» **Task description**: Reproduce the lines below word for word.

» **Given data**:
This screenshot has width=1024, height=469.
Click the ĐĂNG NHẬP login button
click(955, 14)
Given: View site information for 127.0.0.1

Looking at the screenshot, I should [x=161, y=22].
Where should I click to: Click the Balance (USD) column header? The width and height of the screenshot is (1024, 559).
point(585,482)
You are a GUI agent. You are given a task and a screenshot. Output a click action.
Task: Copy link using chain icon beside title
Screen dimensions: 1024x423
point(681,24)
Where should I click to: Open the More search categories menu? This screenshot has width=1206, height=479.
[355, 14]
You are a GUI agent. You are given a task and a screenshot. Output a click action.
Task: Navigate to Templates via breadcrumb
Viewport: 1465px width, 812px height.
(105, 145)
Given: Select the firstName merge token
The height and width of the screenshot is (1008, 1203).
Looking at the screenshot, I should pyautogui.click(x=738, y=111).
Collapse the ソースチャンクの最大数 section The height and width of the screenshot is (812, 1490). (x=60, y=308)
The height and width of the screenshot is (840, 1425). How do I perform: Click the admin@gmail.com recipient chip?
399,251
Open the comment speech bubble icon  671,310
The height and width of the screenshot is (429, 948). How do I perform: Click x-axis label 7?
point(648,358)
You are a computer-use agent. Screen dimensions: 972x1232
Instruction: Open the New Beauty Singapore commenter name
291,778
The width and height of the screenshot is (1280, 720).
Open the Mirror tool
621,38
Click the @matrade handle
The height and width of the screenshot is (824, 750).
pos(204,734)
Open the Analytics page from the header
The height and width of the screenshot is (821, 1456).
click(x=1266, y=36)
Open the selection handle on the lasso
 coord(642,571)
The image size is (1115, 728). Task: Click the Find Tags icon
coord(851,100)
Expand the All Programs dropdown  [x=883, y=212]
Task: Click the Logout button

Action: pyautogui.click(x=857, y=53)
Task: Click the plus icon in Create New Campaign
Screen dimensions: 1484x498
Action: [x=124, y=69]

» **Response below**:
This screenshot has width=1024, height=469.
Click the ĐĂNG NHẬP login button
click(955, 14)
Given: View site information for 127.0.0.1

Looking at the screenshot, I should [x=161, y=22].
Where should I click to: Click the Balance (USD) column header? The width and height of the screenshot is (1024, 559).
point(585,482)
You are a GUI agent. You are given a task and a screenshot. Output a click action.
Task: Copy link using chain icon beside title
Screen dimensions: 1024x423
point(681,24)
Where should I click to: Open the More search categories menu? This screenshot has width=1206, height=479.
[355, 14]
You are a GUI agent. You are given a task and a screenshot. Output a click action.
Task: Navigate to Templates via breadcrumb
Viewport: 1465px width, 812px height.
(105, 145)
Given: Select the firstName merge token
The height and width of the screenshot is (1008, 1203).
Looking at the screenshot, I should pyautogui.click(x=738, y=111).
Collapse the ソースチャンクの最大数 section The height and width of the screenshot is (812, 1490). (x=60, y=308)
The height and width of the screenshot is (840, 1425). How do I perform: Click the admin@gmail.com recipient chip?
399,251
Open the comment speech bubble icon  671,310
The height and width of the screenshot is (429, 948). How do I perform: Click x-axis label 7?
point(648,358)
You are a computer-use agent. Screen dimensions: 972x1232
Instruction: Open the New Beauty Singapore commenter name
291,778
The width and height of the screenshot is (1280, 720).
Open the Mirror tool
621,38
Click the @matrade handle
The height and width of the screenshot is (824, 750).
pos(204,734)
Open the Analytics page from the header
The height and width of the screenshot is (821, 1456).
click(x=1266, y=36)
Open the selection handle on the lasso
 coord(642,571)
The image size is (1115, 728). Task: Click the Find Tags icon
coord(851,100)
Expand the All Programs dropdown  [x=883, y=212]
Task: Click the Logout button

Action: pyautogui.click(x=857, y=53)
Task: Click the plus icon in Create New Campaign
Screen dimensions: 1484x498
Action: [x=124, y=69]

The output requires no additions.